Tribune/Quand le pouvoir étouffe la vérité, la rumeur devient reine

Depuis trois jours, la scène politique guinéenne retient son souffle autour du « séjour de repos » du chef de l’État. Mais ce qui fascine le plus dans cette séquence, ce n’est pas le déplacement présidentiel en lui-même, c’est le concert de lamentations qui l’accompagne. Communiqués gouvernementaux, sorties indignées des soutiens du régime et envolées lyriques d’intellectuels à la mémoire sélective : tous dénoncent en chœur les rumeurs et supplient les citoyens d’être « responsables ».

La mise en scène serait presque touchante si l’hypocrisie n’y était pas si voyante.

Comment s’étonner de la prolifération des rumeurs quand on s’est appliqué, pierre après pierre, à démolir tous les espaces d’information crédibles et contradictoires ? Les Guinéens n’ont pas la mémoire sélective. Depuis l’avènement de la transition militaire, les libertés publiques sont devenues des variables d’ajustement. Les manifestations sont strictement proscrites, sauf lorsqu’il s’agit d’applaudir le pouvoir, tandis que la peur et la répression s’imposent comme des outils de gestion ordinaires.

Dans ce paysage verrouillé, la presse indépendante a payé le prix fort. Des médias majeurs ont été réduits au silence, jetant au chômage des centaines de professionnels et privant des millions de citoyens d’une information pluraliste. Des journalistes ont été arrêtés ou emprisonnés pour avoir simplement exercé leur métier. Quant à la Haute Autorité de la Communication (HAC), censée protéger le droit d’informer, elle agit désormais comme le directoire de la discipline d’État : sanctions ciblées et intimidations à la clé.

Même le Premier ministre, Amadou Oury Bah, y est allé de sa contribution théorique en appelant à une « nouvelle dynamique » où ceux qui refusent de se plier à la ligne officielle sont poliment invités à disparaître. Dans une démocratie, une telle affirmation aurait créé un séisme. En Guinée, elle est devenue la norme : se conformer pour survivre, se taire pour être tranquille. Résultat : dans les rédactions restées ouvertes, l’autocensure est devenue un réflexe vital.

Et aujourd’hui, ce même pouvoir feint de s’étonner du vide qu’il a sciemment créé.

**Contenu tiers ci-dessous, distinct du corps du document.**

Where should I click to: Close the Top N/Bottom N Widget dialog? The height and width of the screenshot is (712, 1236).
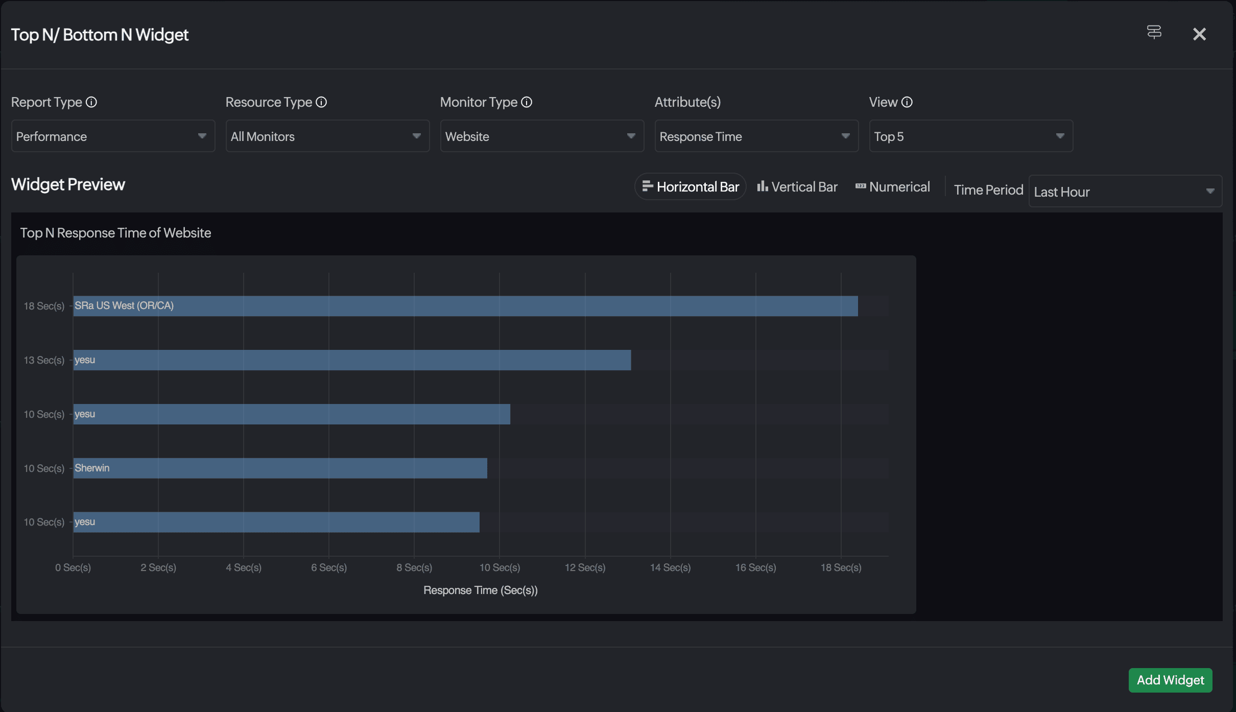click(1199, 34)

La nature a pourtant horreur du vide. Quand on éteint les projecteurs d’une presse professionnelle, ce sont inévitablement les ombres des réseaux sociaux et des canaux informels qui prennent le dessus. La désinformation ne naît pas par magie : elle pousse là où la vérité est étouffée.

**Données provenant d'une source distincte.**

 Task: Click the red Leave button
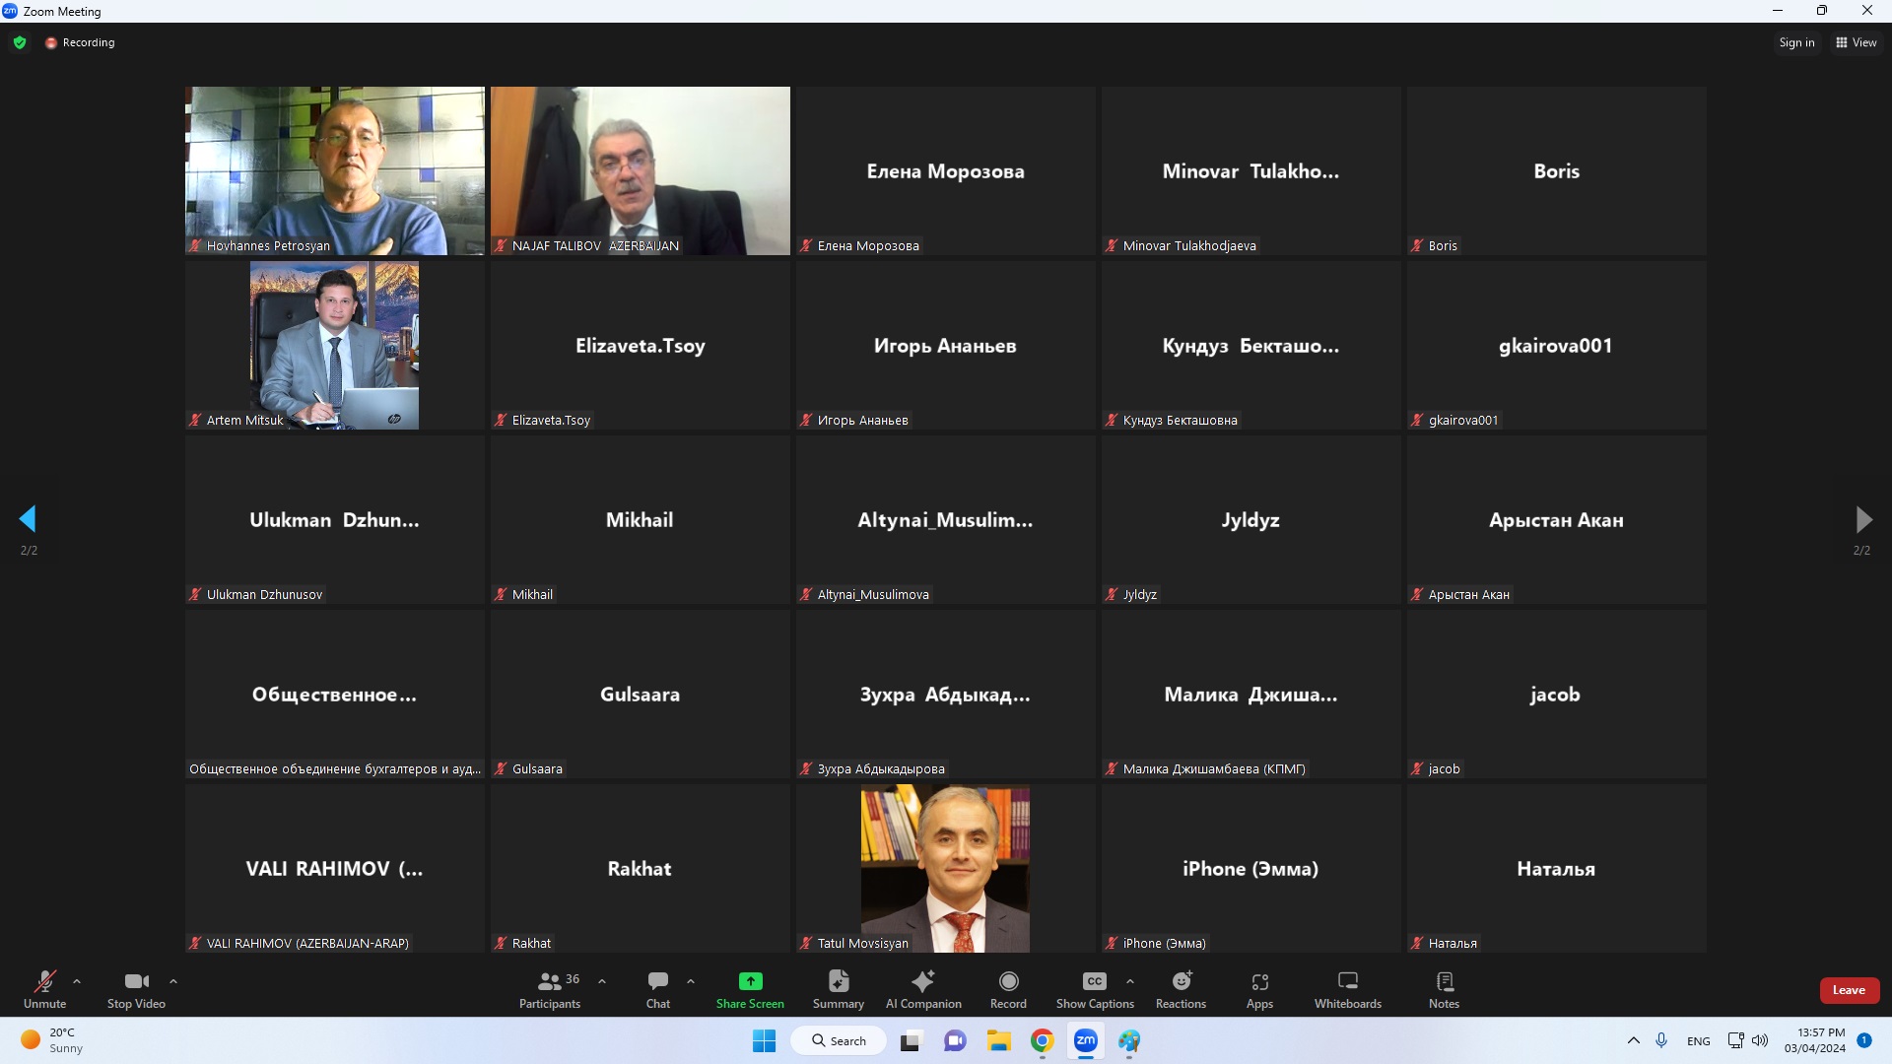click(x=1849, y=990)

Le véritable antidote à la rumeur n’est ni la propagande officielle, ni les sermons paternalistes, ni les menaces pénales. C’est une presse libre, des contre-pouvoirs respectés et une parole publique digne de foi. On ne peut pas méthodiquement fermer les radios, traquer les voix dissidentes, asphyxier la société civile et s’étonner ensuite que le public écoute les sirènes de la spéculation.

On ne peut pas être le pyromane et prétendre jouer les pompiers.

Un peuple maintenu sous le couvercle de la censure ressemble à du lait sur le feu. Tant que la température reste basse, il demeure calme. Mais à force d’entretenir la braise de la peur et de l’arbitraire, le débordement devient inévitable. Et lorsque le lait déborde, il est toujours trop tard pour rejeter la faute sur la marmite.